Mika, seorang wanita yang dulunya gemuk dan tidak percaya diri, sering menjadi korban bullying oleh geng wanita populer di SMA. Dihina karena penampilannya, ia pernah dipermalukan di depan seluruh sekolah, terutama oleh Dara, ketua geng yang kini telah menikah dengan pria idaman Mika, Antony. Setelah melakukan transformasi fisik yang dramatis, Mika kembali ke kota asalnya sebagai sosok baru, sukses dan penuh percaya diri, tapi di dalam dirinya, dendam lama masih membara. Kini Mika bertekad untuk menghancurkan hidup Dara, gengnya, dan merebut kembali Antony, cinta masa lalunya, dengan cara yang jauh lebih kejam dan cerdas.

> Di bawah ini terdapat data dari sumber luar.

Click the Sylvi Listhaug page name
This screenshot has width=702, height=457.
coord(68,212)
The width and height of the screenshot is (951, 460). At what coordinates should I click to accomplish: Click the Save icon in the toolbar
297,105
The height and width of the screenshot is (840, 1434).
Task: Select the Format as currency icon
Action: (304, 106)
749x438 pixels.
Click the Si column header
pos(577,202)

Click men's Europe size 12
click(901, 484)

Karya ini diterbitkan atas izin NovelToon Lucky One, isi konten hanyalah pandangan pribadi pembuatnya, tidak mewakili NovelToon sendiri
Malam Reuni
Mika duduk di meja kerjanya, membuka laptop, dan segera memesan tiket pesawat menuju kota lamanya. Ia memilih penerbangan pagi, memastikan dirinya tiba lebih awal dan punya waktu untuk mempersiapkan semuanya dengan tenang. Setelah memasukkan detail kartu dan mengonfirmasi pemesanan, layar menunjukkan pesan:
“Tiket Berhasil Dipesan.”
Penerbangan: 9 November, 07:00 WIB
Kedatangan: 9 November, 09:30 WIB
Mika menarik napas panjang. Perjalanan ini bukan sekadar reuni. Ini adalah perjalanan menutup luka.

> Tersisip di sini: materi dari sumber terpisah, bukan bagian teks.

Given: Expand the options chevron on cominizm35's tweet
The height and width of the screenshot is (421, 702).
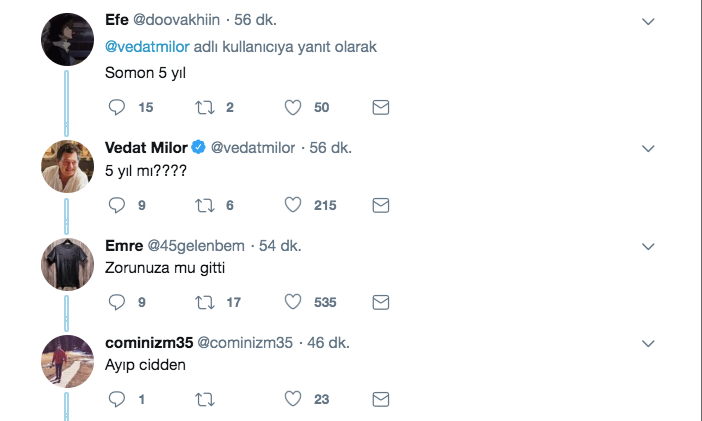Looking at the screenshot, I should pyautogui.click(x=648, y=344).
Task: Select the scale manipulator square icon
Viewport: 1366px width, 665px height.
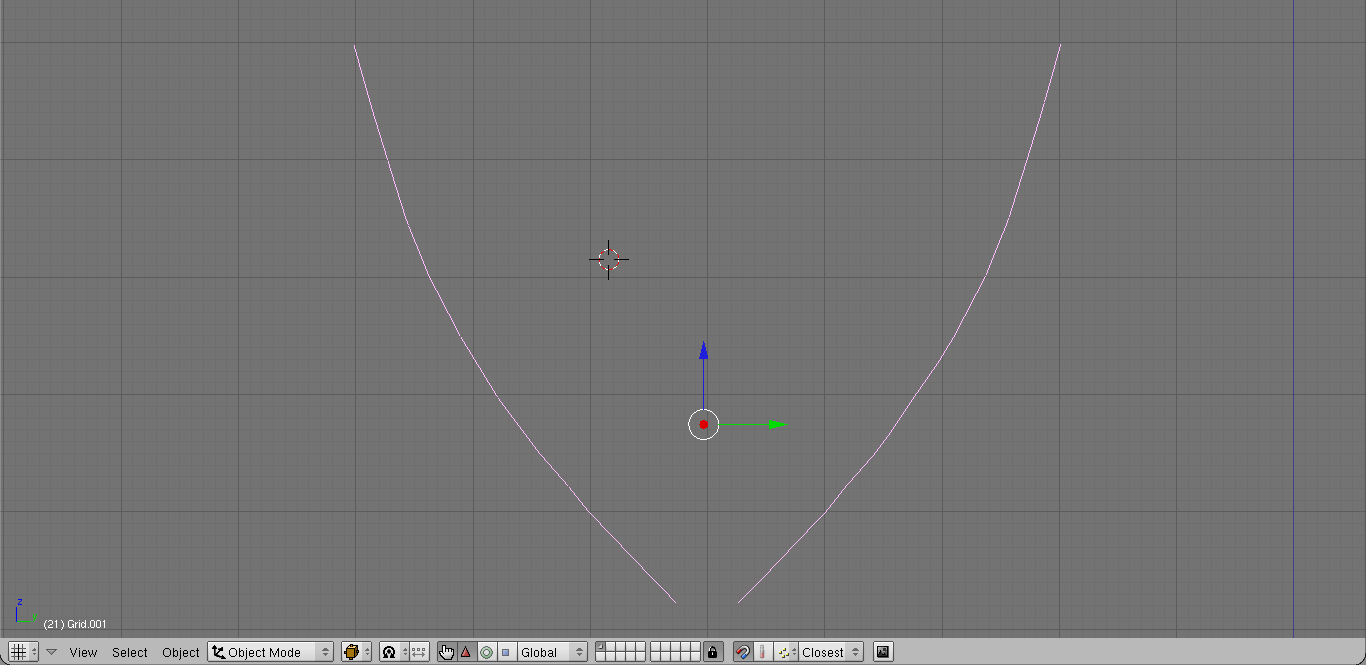Action: tap(505, 652)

Malam terasa panjang setelah tiket dipesan. Mika duduk di ranjang, menatap kalender di ponselnya. “Hanya tiga hari lagi,” pikirnya. Dalam waktu dekat, ia akan berhadapan dengan Dara, Antony, Nisa, dan teman-teman lainnya. Mereka tidak akan tahu apa yang menanti mereka—gadis yang dulu mereka remehkan kini sudah berubah total.
Setiap detik menanti hari keberangkatan terasa seperti ujian mental bagi Mika. Berbagai kenangan pahit mulai bermunculan, membuatnya bergulat dengan emosi. Namun, ia tahu bahwa kali ini ia akan mengambil kendali atas narasi hidupnya.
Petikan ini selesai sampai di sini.